INSTRUCTIONS FOR THE TASK >> In your copy, leave out the pictures and output only the lines from the one holding "Image resolution: width=1476" through the end of the data below, exactly.

RECORDS PROVIDED below:

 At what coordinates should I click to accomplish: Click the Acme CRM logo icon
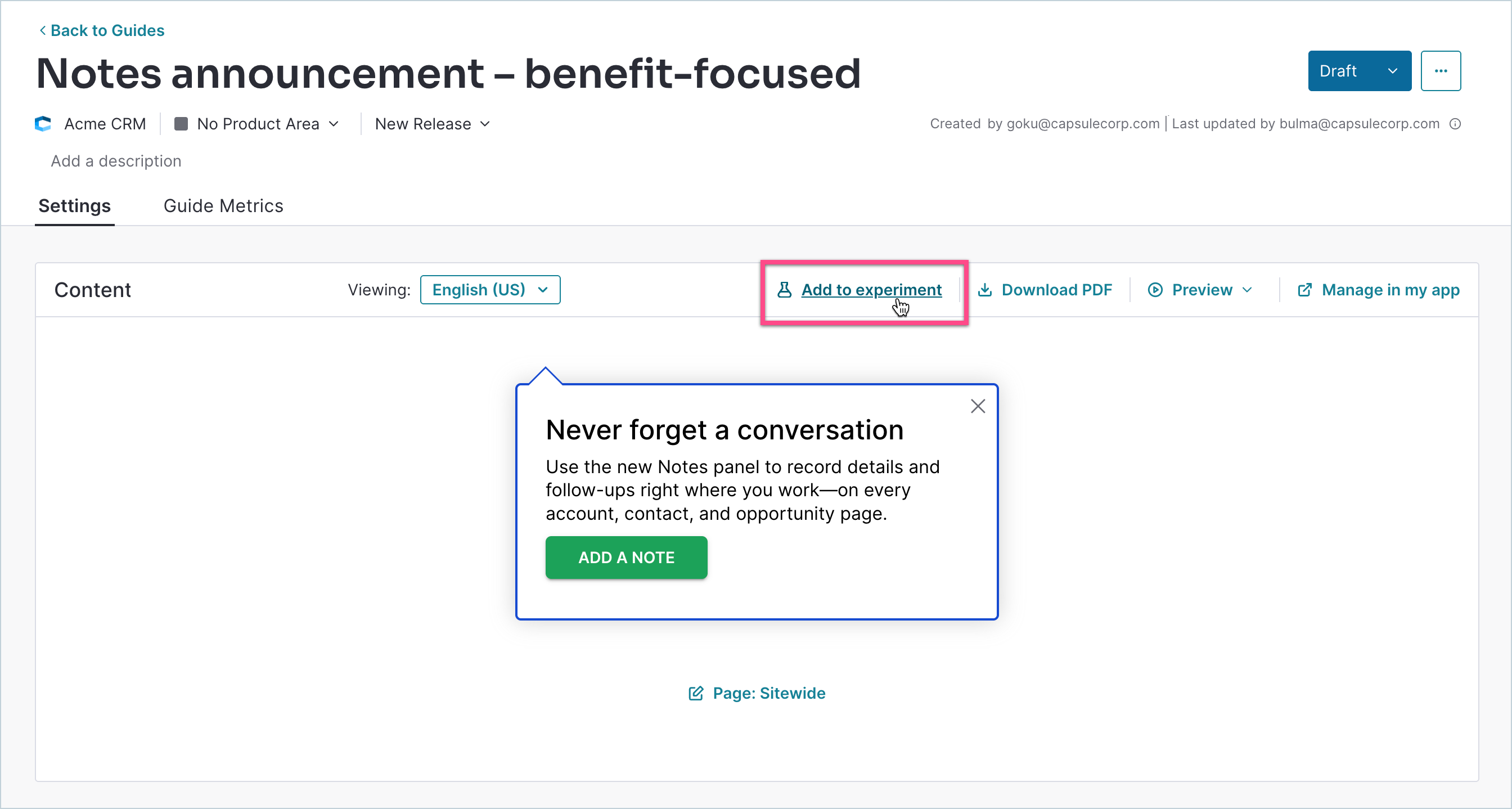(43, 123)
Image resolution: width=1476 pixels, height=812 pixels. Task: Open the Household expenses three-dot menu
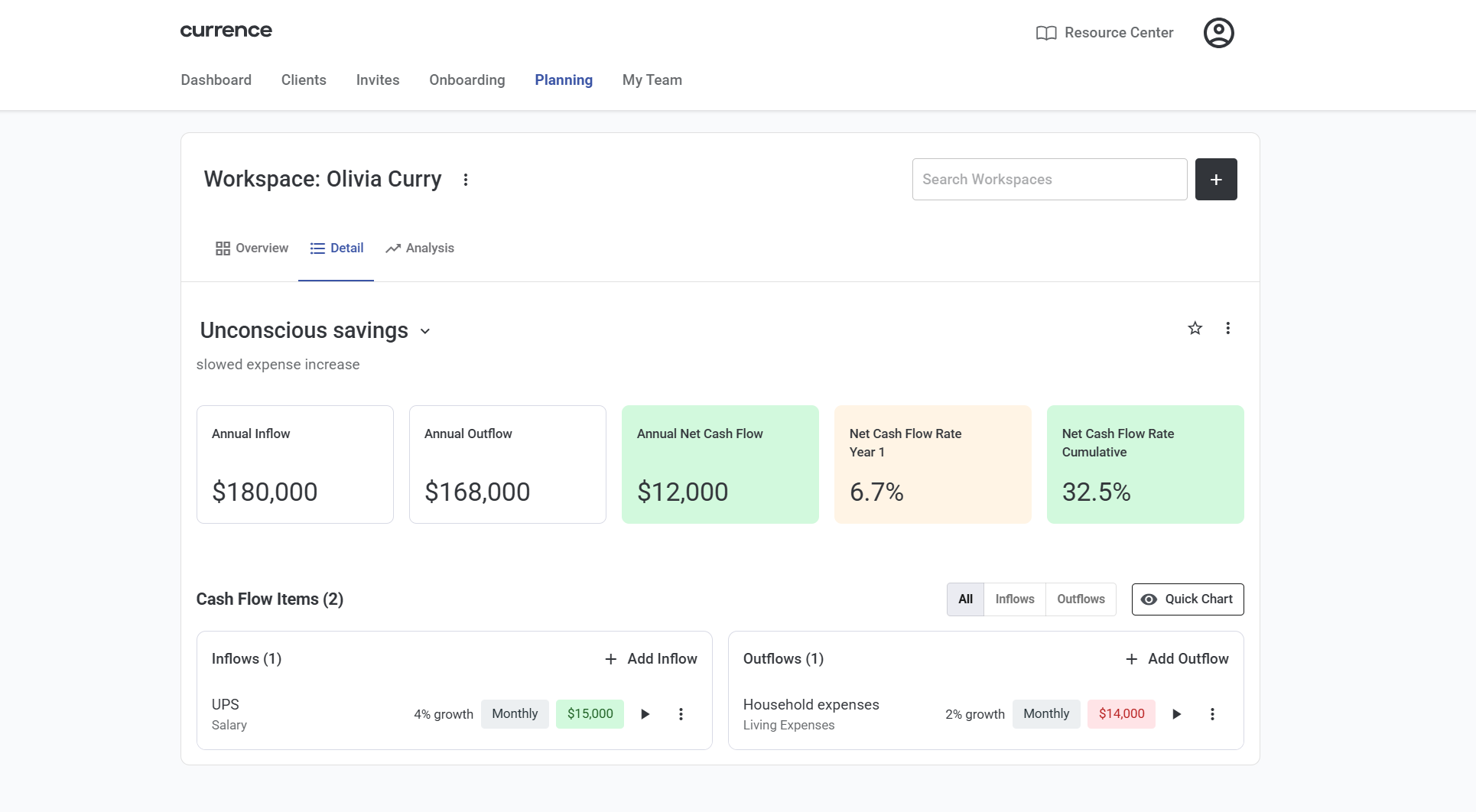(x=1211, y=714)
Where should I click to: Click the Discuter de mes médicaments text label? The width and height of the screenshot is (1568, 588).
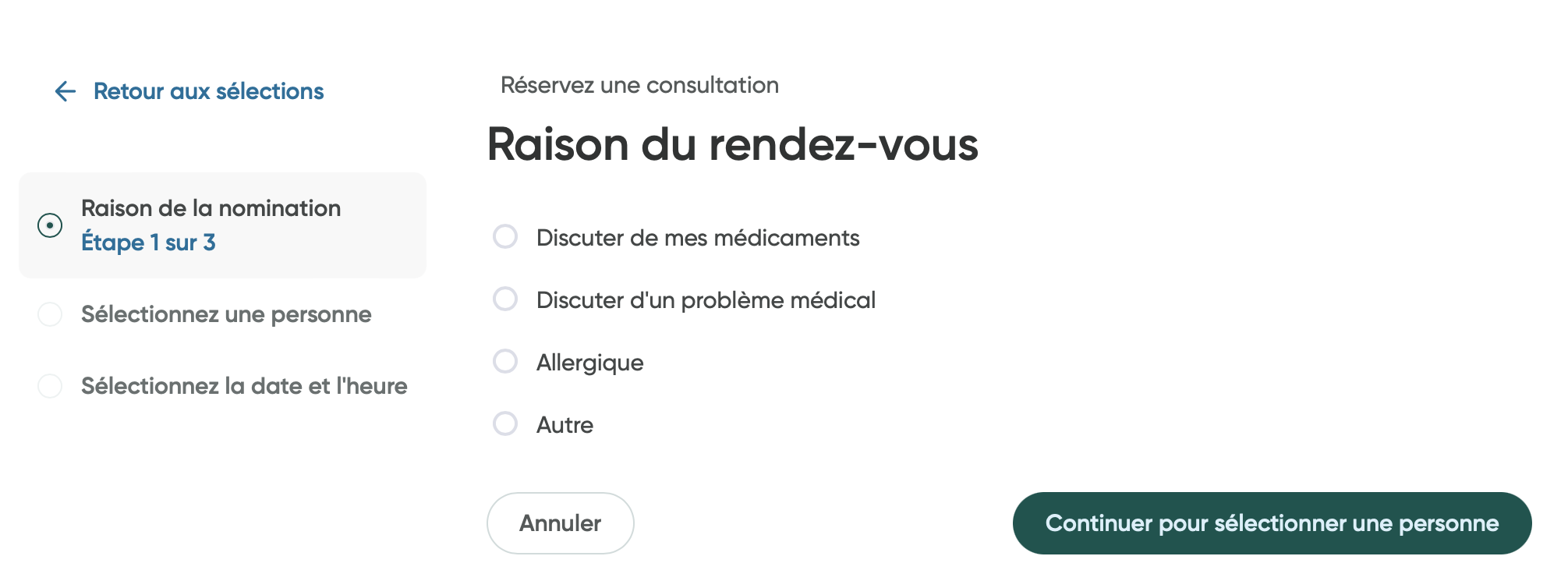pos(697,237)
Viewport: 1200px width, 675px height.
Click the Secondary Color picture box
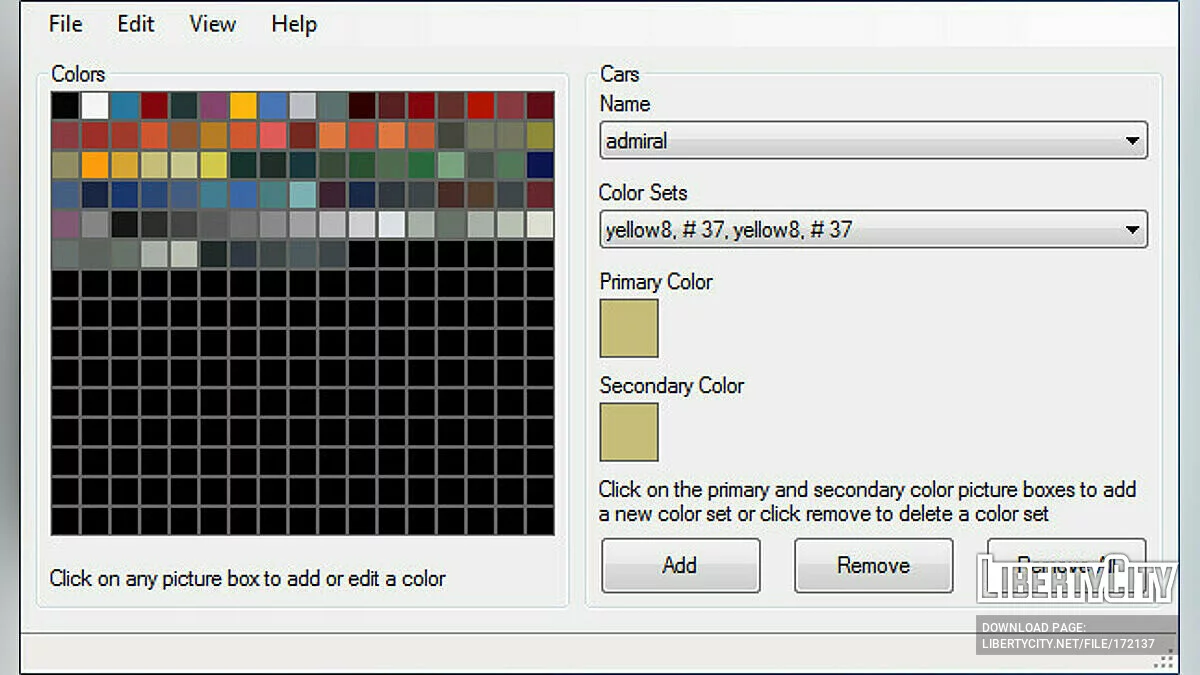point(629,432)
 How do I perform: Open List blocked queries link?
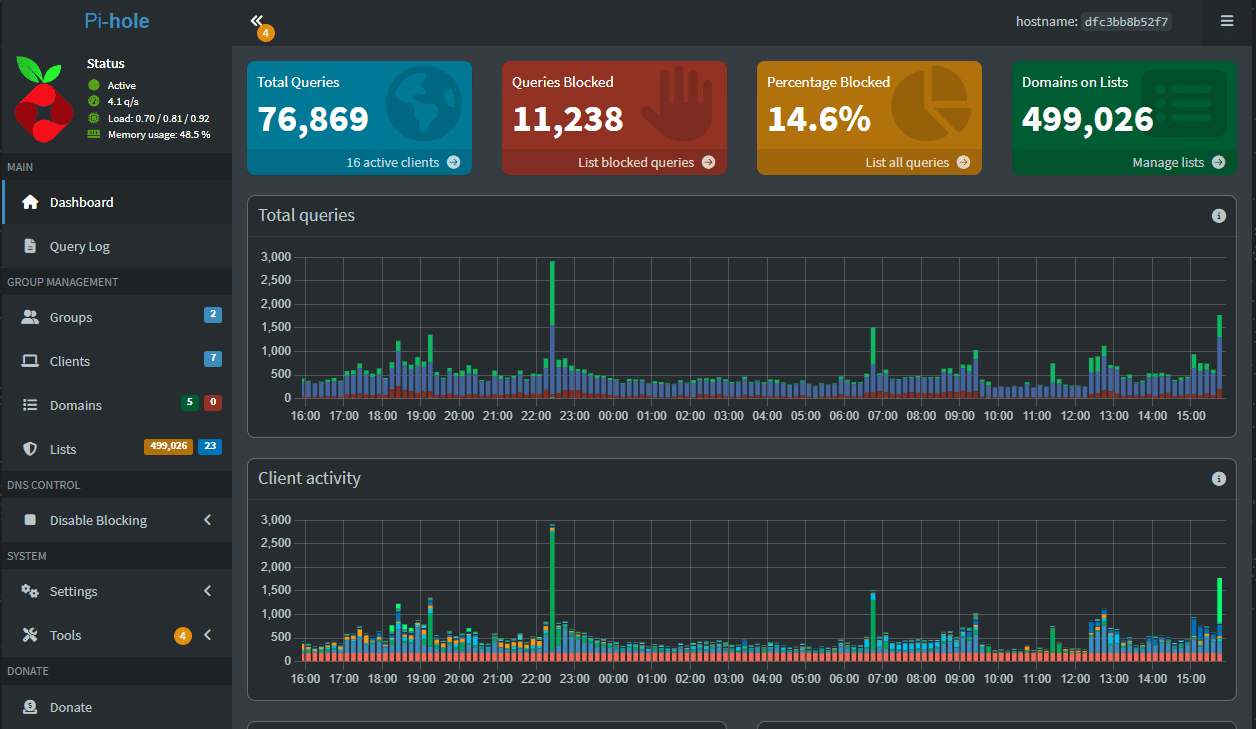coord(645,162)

End of RECORDS PROVIDED.

ANSWER SECTION >>
Image resolution: width=1476 pixels, height=812 pixels. Task: Open the Household expenses three-dot menu
(x=1211, y=714)
Where should I click to: Click the Discuter de mes médicaments text label? The width and height of the screenshot is (1568, 588).
pos(697,237)
Viewport: 1200px width, 675px height.
Click the Secondary Color picture box
point(629,432)
 How do I perform: Open List blocked queries link?
coord(645,162)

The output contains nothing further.